- WHAT THE EXERCISE ASKS -
For the listing that follows, give again exactly the lines from the one with "The width and height of the screenshot is (2544, 1309)." to the one with "Task: Expand 상태목록 (List) submenu in sidebar", including both.

- GIVEN RECORDS -
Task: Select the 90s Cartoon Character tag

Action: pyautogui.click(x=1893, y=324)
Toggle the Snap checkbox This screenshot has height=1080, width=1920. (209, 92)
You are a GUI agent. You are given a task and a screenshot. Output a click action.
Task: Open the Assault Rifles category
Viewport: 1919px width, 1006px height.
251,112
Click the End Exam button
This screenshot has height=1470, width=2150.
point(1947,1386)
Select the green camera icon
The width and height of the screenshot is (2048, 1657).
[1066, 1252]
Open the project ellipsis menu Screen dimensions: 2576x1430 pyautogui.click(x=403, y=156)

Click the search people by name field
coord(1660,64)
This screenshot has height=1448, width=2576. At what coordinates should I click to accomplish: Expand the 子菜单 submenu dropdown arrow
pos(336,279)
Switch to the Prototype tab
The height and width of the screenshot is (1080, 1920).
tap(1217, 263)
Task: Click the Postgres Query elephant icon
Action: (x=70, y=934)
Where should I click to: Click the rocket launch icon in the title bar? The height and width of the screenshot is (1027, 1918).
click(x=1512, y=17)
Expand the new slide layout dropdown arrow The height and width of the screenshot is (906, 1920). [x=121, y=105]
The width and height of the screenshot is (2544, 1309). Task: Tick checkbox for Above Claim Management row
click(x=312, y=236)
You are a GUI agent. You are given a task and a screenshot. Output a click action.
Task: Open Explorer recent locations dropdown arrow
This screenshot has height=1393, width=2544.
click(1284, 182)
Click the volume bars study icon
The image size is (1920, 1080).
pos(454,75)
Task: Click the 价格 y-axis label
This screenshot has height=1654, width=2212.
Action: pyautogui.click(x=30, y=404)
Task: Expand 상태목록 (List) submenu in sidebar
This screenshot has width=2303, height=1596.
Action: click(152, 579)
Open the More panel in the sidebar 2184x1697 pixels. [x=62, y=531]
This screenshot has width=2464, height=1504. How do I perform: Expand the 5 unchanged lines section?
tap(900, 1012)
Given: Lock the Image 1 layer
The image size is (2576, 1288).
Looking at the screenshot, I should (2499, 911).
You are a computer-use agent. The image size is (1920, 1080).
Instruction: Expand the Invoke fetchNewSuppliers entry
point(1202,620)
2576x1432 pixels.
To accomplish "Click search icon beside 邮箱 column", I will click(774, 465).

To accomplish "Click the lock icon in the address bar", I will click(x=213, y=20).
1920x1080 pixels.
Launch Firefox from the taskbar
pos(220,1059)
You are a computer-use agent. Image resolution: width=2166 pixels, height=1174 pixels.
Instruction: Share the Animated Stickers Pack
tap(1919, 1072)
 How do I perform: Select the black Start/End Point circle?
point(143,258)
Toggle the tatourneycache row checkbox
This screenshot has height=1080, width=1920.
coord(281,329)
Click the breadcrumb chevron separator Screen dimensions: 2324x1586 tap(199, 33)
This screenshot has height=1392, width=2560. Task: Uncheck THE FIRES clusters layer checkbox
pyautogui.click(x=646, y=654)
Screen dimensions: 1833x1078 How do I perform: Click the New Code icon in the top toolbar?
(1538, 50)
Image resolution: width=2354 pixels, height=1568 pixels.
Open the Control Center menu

- EXERCISE OUTPUT -
The width and height of the screenshot is (2544, 1309). Task: Tick checkbox for Above Claim Management row
click(x=312, y=236)
You are a GUI agent. You are given a task and a screenshot. Output a click action.
Task: Open Explorer recent locations dropdown arrow
This screenshot has height=1393, width=2544.
click(1284, 182)
Click the volume bars study icon
The image size is (1920, 1080).
pos(454,75)
Task: Click the 价格 y-axis label
This screenshot has height=1654, width=2212.
Action: pyautogui.click(x=30, y=404)
Task: Expand 상태목록 (List) submenu in sidebar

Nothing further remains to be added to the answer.